Record extracts:
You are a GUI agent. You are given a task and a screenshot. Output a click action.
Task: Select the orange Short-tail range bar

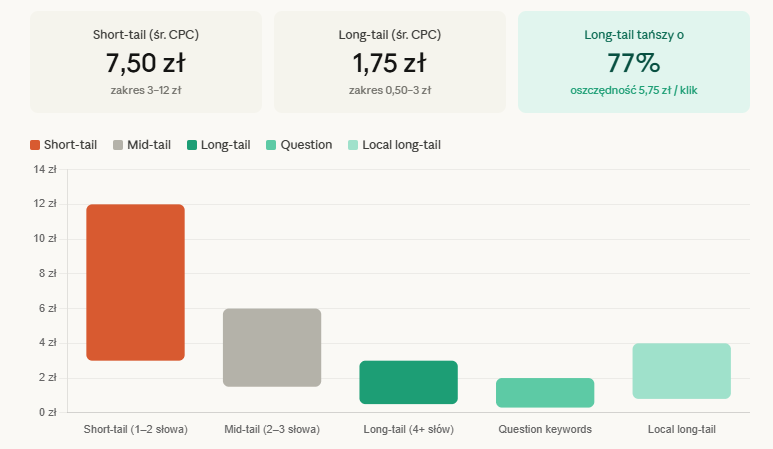(136, 282)
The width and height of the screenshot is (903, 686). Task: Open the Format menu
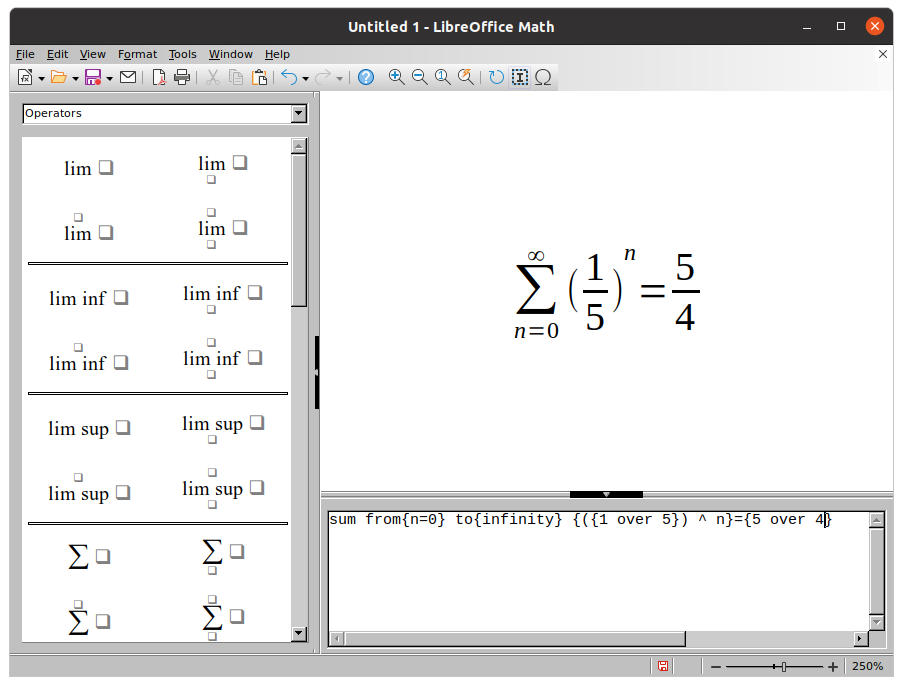pos(137,54)
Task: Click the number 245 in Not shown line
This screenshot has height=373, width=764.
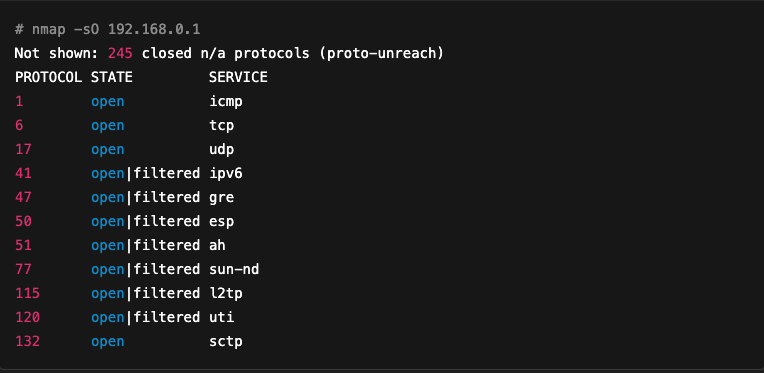Action: [x=120, y=53]
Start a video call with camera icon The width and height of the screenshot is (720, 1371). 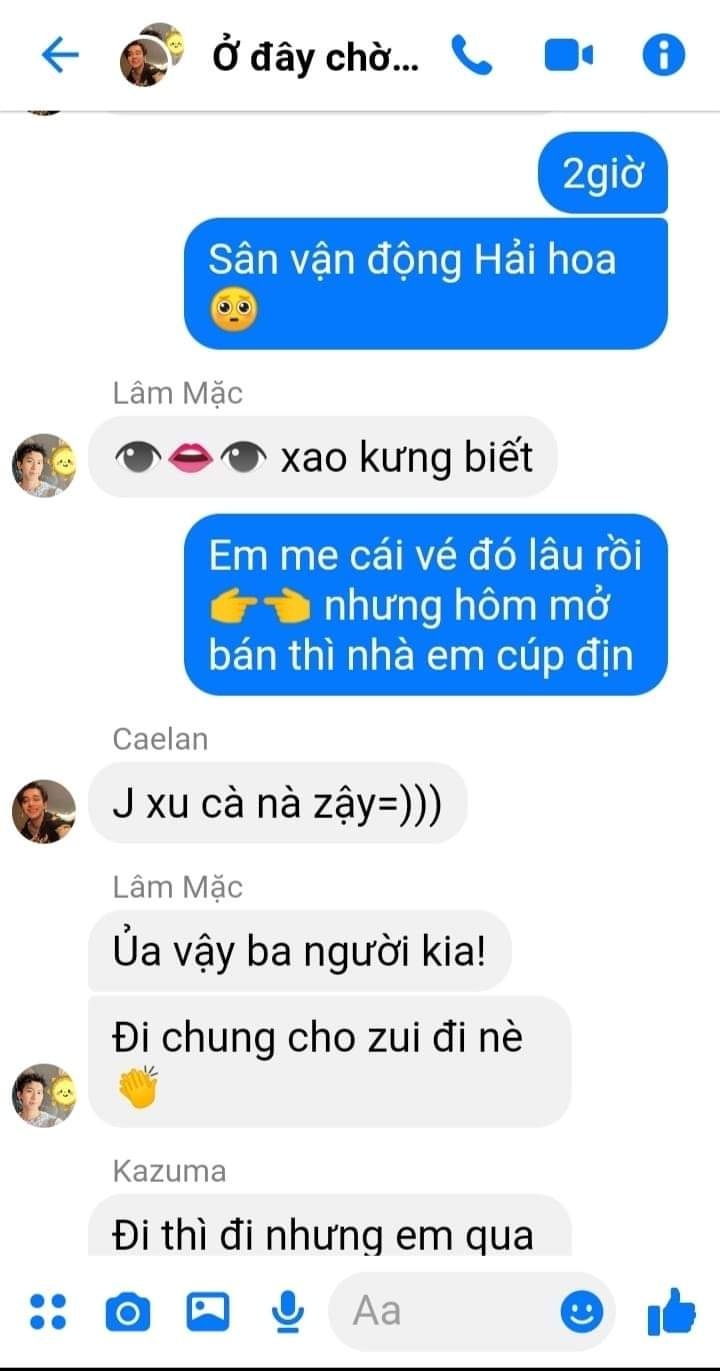pos(569,56)
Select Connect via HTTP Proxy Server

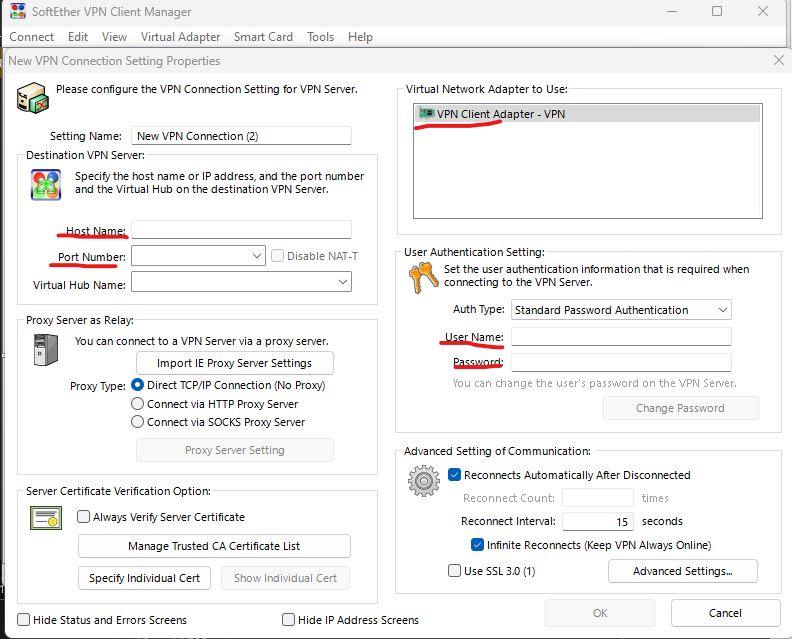[x=138, y=404]
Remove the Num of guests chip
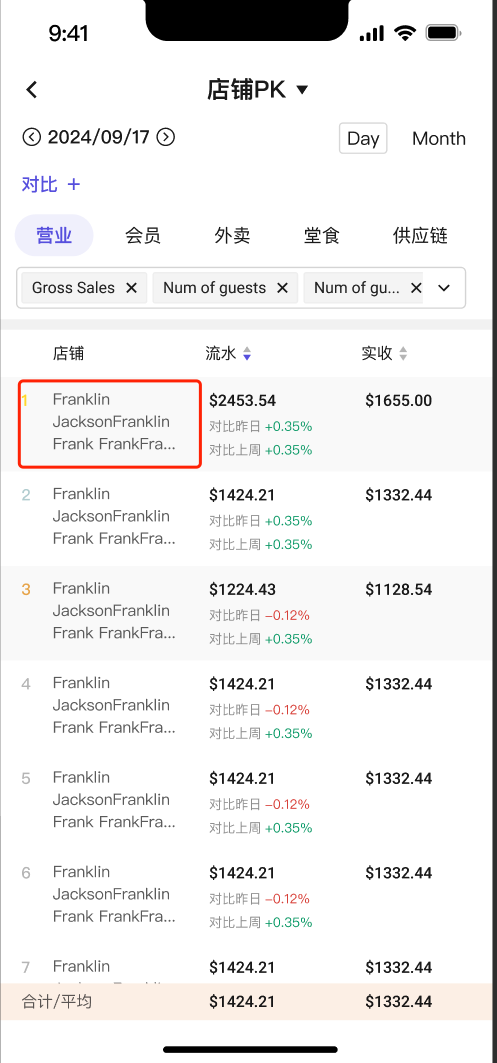The height and width of the screenshot is (1063, 497). pos(283,288)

Exercise aim: Copy out the lines exactly as written, beginning with the one that contains "Select Connect via HTTP Proxy Server" and ending with the last line of the material; do not include pictures.

Task result:
Select Connect via HTTP Proxy Server

[x=138, y=404]
Remove the Num of guests chip
The height and width of the screenshot is (1063, 497). pos(283,288)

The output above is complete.